Various schemes have been developed to improve the performance of speech recognition systems. Many factors interact to degrade the performance of speech recognition systems in mobile vehicles. Factors such as ambient noise conditions, cabin design variables, speaker gender, and speaker dialect interact to influence the acoustic signal received by the speech recognition signal. These factors cause decoding errors and false alarms thereby increasing user frustration with the system.
Current speech recognition systems use a single template for each nametag. The template is used to match the nametag utterance received from the user with the proper nametag in the system. The template is created during system setup by receiving multiple utterances for each nametag and storing the correctly identified nametag in the template. The template will be based on the speaker, vehicle and environmental conditions that exist when it is created. User frustration occurs when multiple unsuccessful attempts to match the utterance with the nametag occur. These systems cannot adapt to new speakers or speaking scenarios without retraining of the system.

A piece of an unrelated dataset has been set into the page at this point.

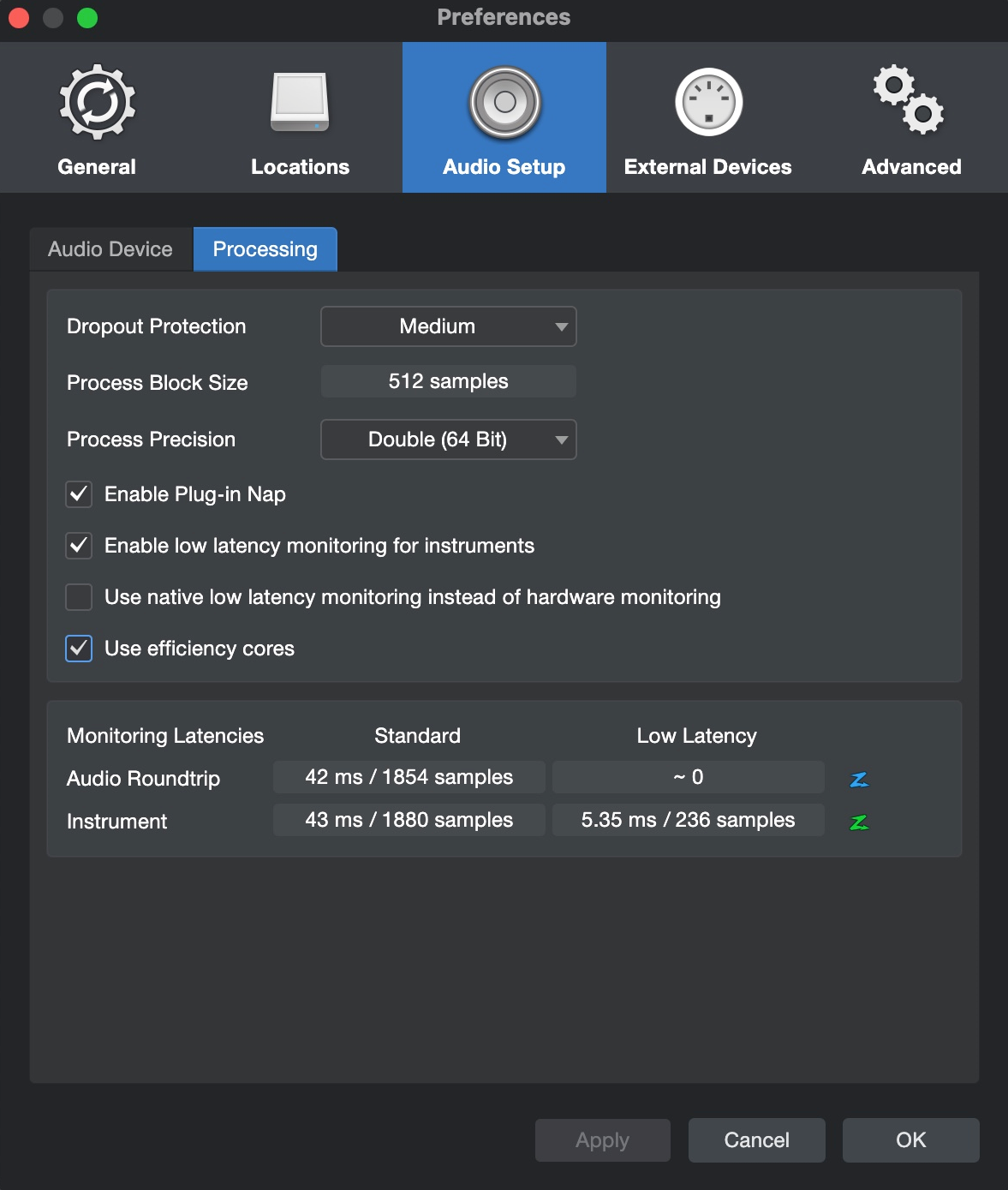Screen dimensions: 1008x1190
Task: Open the Dropout Protection dropdown
Action: point(448,326)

A user can train the system under a variety of conditions and store a different template for each scenario. This requires additional user involvement and increases training time required by the system. Furthermore, the templates are not differentiated and probability of selecting a proper template is not increased.
Multiple speech recognition engines run in parallel can be used to increase the likelihood of selecting the proper template as described in U.S. Pat. No. 6,836,758 to Bi, et al. This method produces more accurate nametag recognition but still does not account for variations in speaker, vehicle and environment nor does it adapt to changes in the acoustic signal without retraining. In addition, increased computational power and storage capacity is required to accommodate the additional speech recognition engines.
A method for biasing paths in a Markov model is proposed in U.S. Pat. No. 4,741,036 to Bahl, et al. The individual phones that distinguish similar words are given more weight to emphasize the differences between the words. This method improves the distinction between similar words but does not account for the effects of ambient noise and speaker variables such as dialect or gender. Additionally the weighting vectors are static and determined at the time a system is trained. The weighting vectors are only updated to account for changes in speech input by retraining the system.
It is therefore desirable to provide a method and system for dynamic nametag scoring that overcomes the limitations, challenges, and obstacles described above.